Exercise objective:
Copy the entries character for character.

(Working data begins)

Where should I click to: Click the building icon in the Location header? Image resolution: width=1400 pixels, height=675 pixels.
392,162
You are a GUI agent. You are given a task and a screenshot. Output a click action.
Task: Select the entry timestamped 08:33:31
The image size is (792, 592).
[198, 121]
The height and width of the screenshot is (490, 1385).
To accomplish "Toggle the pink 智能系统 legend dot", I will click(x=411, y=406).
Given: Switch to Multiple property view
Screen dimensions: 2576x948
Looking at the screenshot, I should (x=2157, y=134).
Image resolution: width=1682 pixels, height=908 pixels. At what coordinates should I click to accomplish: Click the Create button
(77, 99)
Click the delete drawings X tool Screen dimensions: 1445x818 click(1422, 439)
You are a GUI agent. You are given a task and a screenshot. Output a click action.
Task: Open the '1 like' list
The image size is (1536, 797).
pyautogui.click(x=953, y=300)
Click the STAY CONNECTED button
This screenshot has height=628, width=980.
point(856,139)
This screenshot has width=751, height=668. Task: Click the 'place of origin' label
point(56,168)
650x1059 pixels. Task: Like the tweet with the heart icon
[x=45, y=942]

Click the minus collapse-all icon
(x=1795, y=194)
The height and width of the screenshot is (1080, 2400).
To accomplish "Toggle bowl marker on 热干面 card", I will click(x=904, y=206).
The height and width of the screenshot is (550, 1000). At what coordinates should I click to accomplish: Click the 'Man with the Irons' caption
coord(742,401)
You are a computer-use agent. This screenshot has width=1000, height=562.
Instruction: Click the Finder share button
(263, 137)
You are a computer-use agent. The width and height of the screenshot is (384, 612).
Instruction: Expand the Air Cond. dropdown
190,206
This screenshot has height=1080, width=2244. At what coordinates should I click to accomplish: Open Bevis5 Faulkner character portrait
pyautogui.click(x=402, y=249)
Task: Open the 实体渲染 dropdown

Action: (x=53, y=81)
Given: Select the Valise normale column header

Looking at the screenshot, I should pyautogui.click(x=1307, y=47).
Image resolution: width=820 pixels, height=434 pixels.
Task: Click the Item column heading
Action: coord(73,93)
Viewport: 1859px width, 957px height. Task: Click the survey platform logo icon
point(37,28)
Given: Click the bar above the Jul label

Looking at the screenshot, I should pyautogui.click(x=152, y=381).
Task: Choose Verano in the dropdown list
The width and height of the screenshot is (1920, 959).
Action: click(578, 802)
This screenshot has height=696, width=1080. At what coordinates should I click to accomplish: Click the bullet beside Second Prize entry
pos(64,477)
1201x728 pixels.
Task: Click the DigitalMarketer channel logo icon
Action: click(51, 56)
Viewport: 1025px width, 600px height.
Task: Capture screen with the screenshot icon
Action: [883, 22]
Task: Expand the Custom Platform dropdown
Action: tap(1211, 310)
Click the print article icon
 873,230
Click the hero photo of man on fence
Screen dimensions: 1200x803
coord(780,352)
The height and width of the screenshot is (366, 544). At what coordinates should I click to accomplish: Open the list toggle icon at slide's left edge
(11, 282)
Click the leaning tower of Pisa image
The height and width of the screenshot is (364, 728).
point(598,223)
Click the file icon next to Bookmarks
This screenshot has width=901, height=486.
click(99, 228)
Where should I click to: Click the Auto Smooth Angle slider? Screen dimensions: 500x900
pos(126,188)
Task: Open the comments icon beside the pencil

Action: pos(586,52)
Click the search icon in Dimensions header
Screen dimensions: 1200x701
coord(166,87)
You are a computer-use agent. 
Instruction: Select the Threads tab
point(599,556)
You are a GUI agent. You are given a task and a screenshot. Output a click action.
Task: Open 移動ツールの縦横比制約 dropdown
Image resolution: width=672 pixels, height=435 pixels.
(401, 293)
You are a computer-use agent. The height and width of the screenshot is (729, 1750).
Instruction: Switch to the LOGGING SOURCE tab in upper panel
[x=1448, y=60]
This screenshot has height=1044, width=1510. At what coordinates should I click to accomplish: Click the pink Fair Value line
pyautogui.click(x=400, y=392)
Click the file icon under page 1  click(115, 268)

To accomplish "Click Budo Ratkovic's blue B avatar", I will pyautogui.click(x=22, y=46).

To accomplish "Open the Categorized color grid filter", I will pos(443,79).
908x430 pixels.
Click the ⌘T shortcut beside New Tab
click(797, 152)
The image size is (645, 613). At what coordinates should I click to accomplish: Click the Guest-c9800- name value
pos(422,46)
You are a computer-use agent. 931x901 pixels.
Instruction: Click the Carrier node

(Working data ends)

Answer box:
Where should I click to: Click the building icon in the Location header? Image resolution: width=1400 pixels, height=675 pixels.
392,162
You are a GUI agent. You are given a task and a screenshot. Output a click action.
Task: Select the entry timestamped 08:33:31
The image size is (792, 592).
[198, 121]
The height and width of the screenshot is (490, 1385).
To accomplish "Toggle the pink 智能系统 legend dot", I will click(x=411, y=406).
Given: Switch to Multiple property view
Screen dimensions: 2576x948
Looking at the screenshot, I should (x=2157, y=134).
Image resolution: width=1682 pixels, height=908 pixels. At what coordinates should I click to accomplish: Click the Create button
(77, 99)
Click the delete drawings X tool Screen dimensions: 1445x818 click(1422, 439)
You are a GUI agent. You are given a task and a screenshot. Output a click action.
Task: Open the '1 like' list
The image size is (1536, 797).
pyautogui.click(x=953, y=300)
Click the STAY CONNECTED button
This screenshot has height=628, width=980.
point(856,139)
This screenshot has width=751, height=668. Task: Click the 'place of origin' label
point(56,168)
650x1059 pixels. Task: Like the tweet with the heart icon
[x=45, y=942]

Click the minus collapse-all icon
(x=1795, y=194)
The height and width of the screenshot is (1080, 2400).
To accomplish "Toggle bowl marker on 热干面 card", I will click(x=904, y=206).
The height and width of the screenshot is (550, 1000). At what coordinates should I click to accomplish: Click the 'Man with the Irons' caption
coord(742,401)
You are a computer-use agent. This screenshot has width=1000, height=562.
Instruction: Click the Finder share button
(263, 137)
You are a computer-use agent. The width and height of the screenshot is (384, 612).
Instruction: Expand the Air Cond. dropdown
190,206
This screenshot has height=1080, width=2244. At what coordinates should I click to accomplish: Open Bevis5 Faulkner character portrait
pyautogui.click(x=402, y=249)
Task: Open the 实体渲染 dropdown

Action: (x=53, y=81)
Given: Select the Valise normale column header

Looking at the screenshot, I should pyautogui.click(x=1307, y=47).
Image resolution: width=820 pixels, height=434 pixels.
Task: Click the Item column heading
Action: coord(73,93)
Viewport: 1859px width, 957px height. Task: Click the survey platform logo icon
point(37,28)
Given: Click the bar above the Jul label

Looking at the screenshot, I should pyautogui.click(x=152, y=381).
Task: Choose Verano in the dropdown list
The width and height of the screenshot is (1920, 959).
Action: click(578, 802)
This screenshot has height=696, width=1080. At what coordinates should I click to accomplish: Click the bullet beside Second Prize entry
pos(64,477)
1201x728 pixels.
Task: Click the DigitalMarketer channel logo icon
Action: click(51, 56)
Viewport: 1025px width, 600px height.
Task: Capture screen with the screenshot icon
Action: [883, 22]
Task: Expand the Custom Platform dropdown
Action: tap(1211, 310)
Click the print article icon
 873,230
Click the hero photo of man on fence
Screen dimensions: 1200x803
coord(780,352)
The height and width of the screenshot is (366, 544). At what coordinates should I click to accomplish: Open the list toggle icon at slide's left edge
(11, 282)
Click the leaning tower of Pisa image
The height and width of the screenshot is (364, 728).
point(598,223)
Click the file icon next to Bookmarks
This screenshot has width=901, height=486.
click(99, 228)
Where should I click to: Click the Auto Smooth Angle slider? Screen dimensions: 500x900
pos(126,188)
Task: Open the comments icon beside the pencil

Action: pos(586,52)
Click the search icon in Dimensions header
Screen dimensions: 1200x701
coord(166,87)
You are a computer-use agent. 
Instruction: Select the Threads tab
point(599,556)
You are a GUI agent. You are given a task and a screenshot. Output a click action.
Task: Open 移動ツールの縦横比制約 dropdown
Image resolution: width=672 pixels, height=435 pixels.
(401, 293)
You are a computer-use agent. The height and width of the screenshot is (729, 1750).
Instruction: Switch to the LOGGING SOURCE tab in upper panel
[x=1448, y=60]
This screenshot has height=1044, width=1510. At what coordinates should I click to accomplish: Click the pink Fair Value line
pyautogui.click(x=400, y=392)
Click the file icon under page 1  click(115, 268)

To accomplish "Click Budo Ratkovic's blue B avatar", I will pyautogui.click(x=22, y=46).

To accomplish "Open the Categorized color grid filter", I will pos(443,79).
908x430 pixels.
Click the ⌘T shortcut beside New Tab
click(797, 152)
The image size is (645, 613). At what coordinates should I click to accomplish: Click the Guest-c9800- name value
pos(422,46)
You are a computer-use agent. 931x901 pixels.
Instruction: Click the Carrier node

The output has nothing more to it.